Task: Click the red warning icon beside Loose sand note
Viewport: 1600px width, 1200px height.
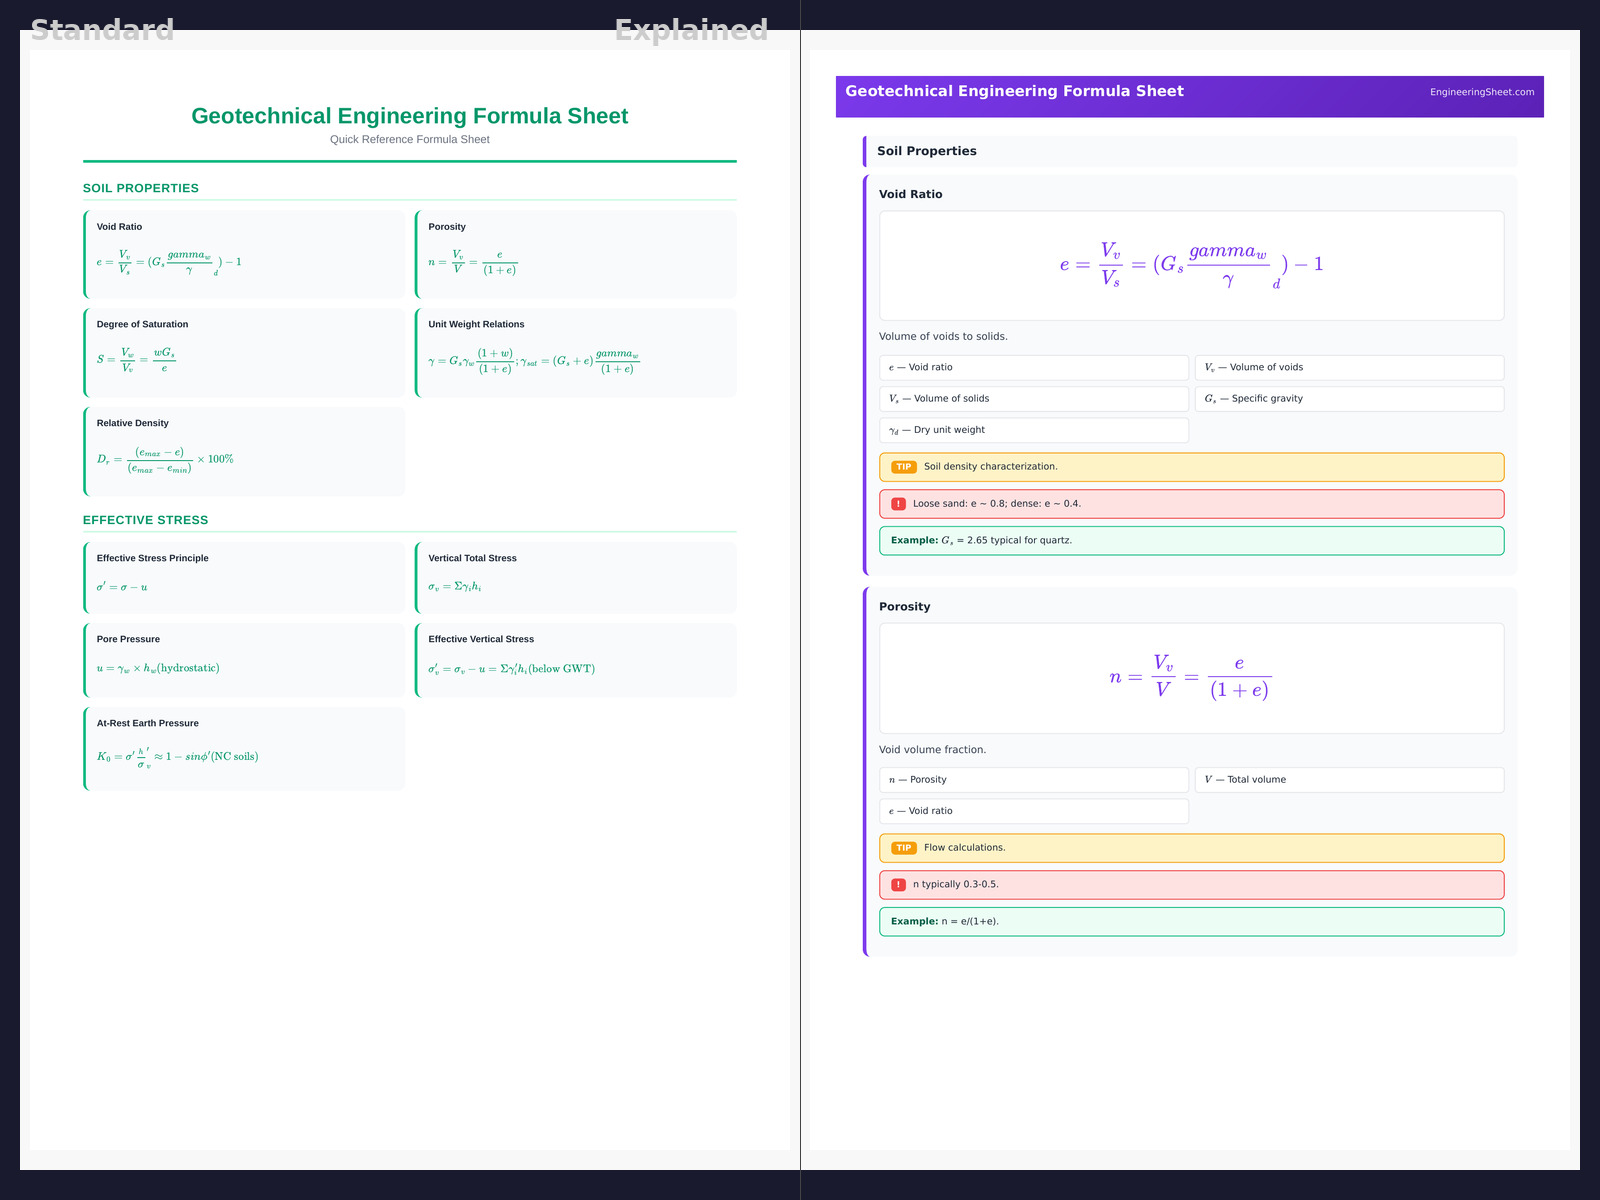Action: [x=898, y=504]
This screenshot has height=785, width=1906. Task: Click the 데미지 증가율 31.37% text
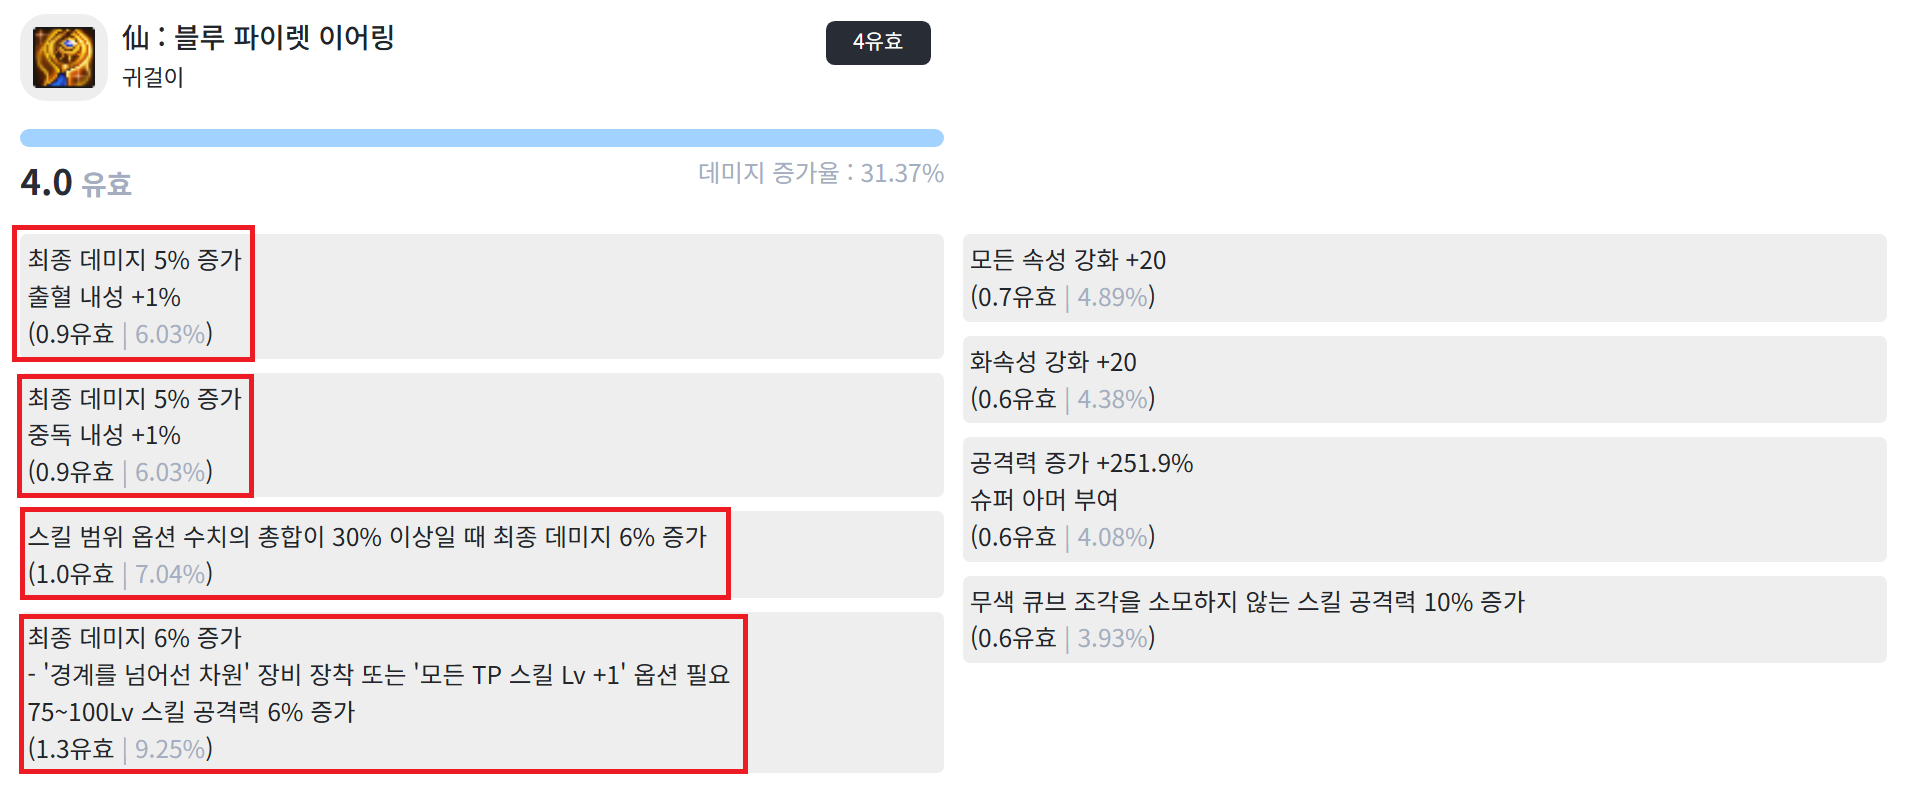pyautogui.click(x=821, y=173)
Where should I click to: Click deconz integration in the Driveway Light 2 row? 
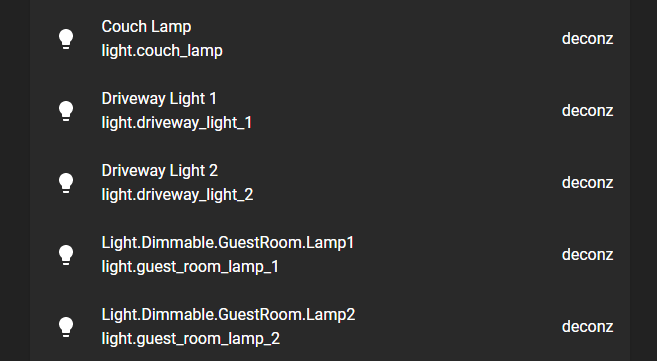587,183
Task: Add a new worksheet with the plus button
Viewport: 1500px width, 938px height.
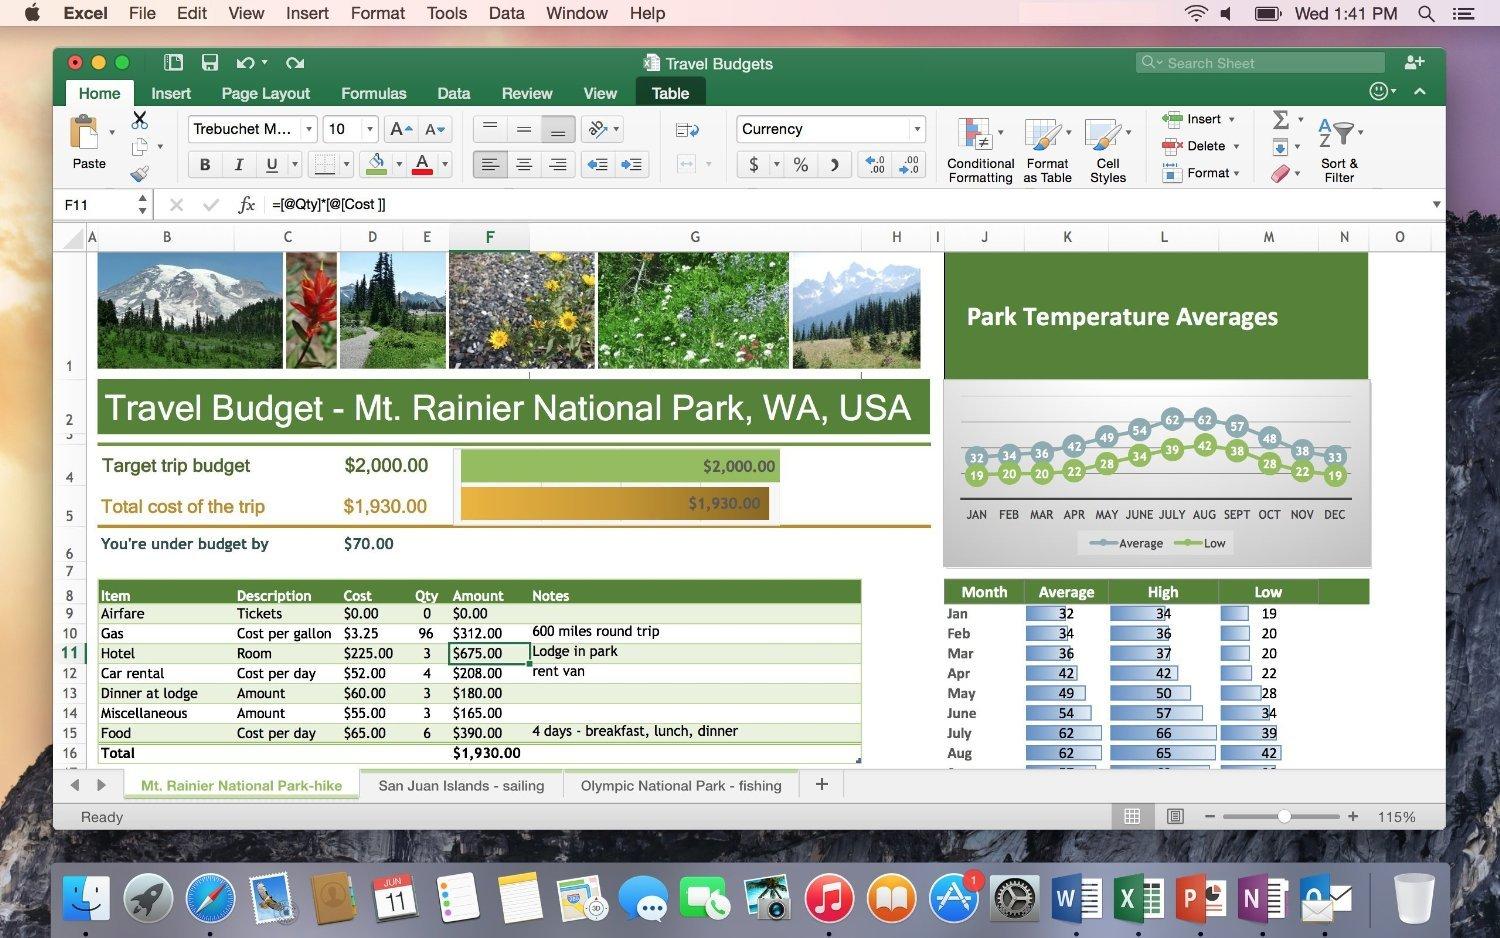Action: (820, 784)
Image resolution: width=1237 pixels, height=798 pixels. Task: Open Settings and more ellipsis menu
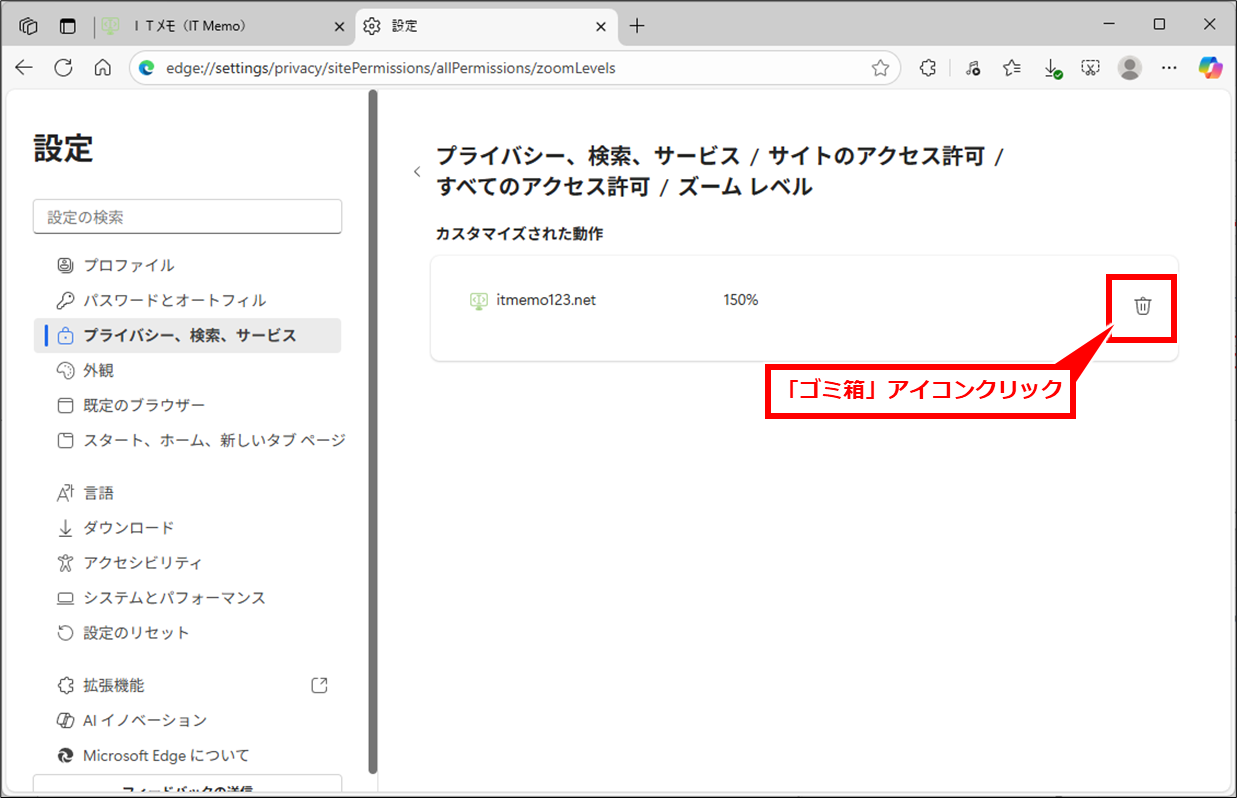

★ ★ ★ ★

# [HOW TO COMPLETE THIS TASK]
Please retype all of the material exactly, skipping whatever images it holds.

# [SOLUTION FOR THIS PROBLEM]
Task: Click the red warning icon beside Loose sand note
Viewport: 1600px width, 1200px height.
Action: [x=898, y=504]
This screenshot has height=785, width=1906. Task: Click the 데미지 증가율 31.37% text
pyautogui.click(x=821, y=173)
Where should I click to: Click deconz integration in the Driveway Light 2 row? 
587,183
Task: Add a new worksheet with the plus button
Viewport: 1500px width, 938px height.
Action: (820, 784)
Image resolution: width=1237 pixels, height=798 pixels. Task: Open Settings and more ellipsis menu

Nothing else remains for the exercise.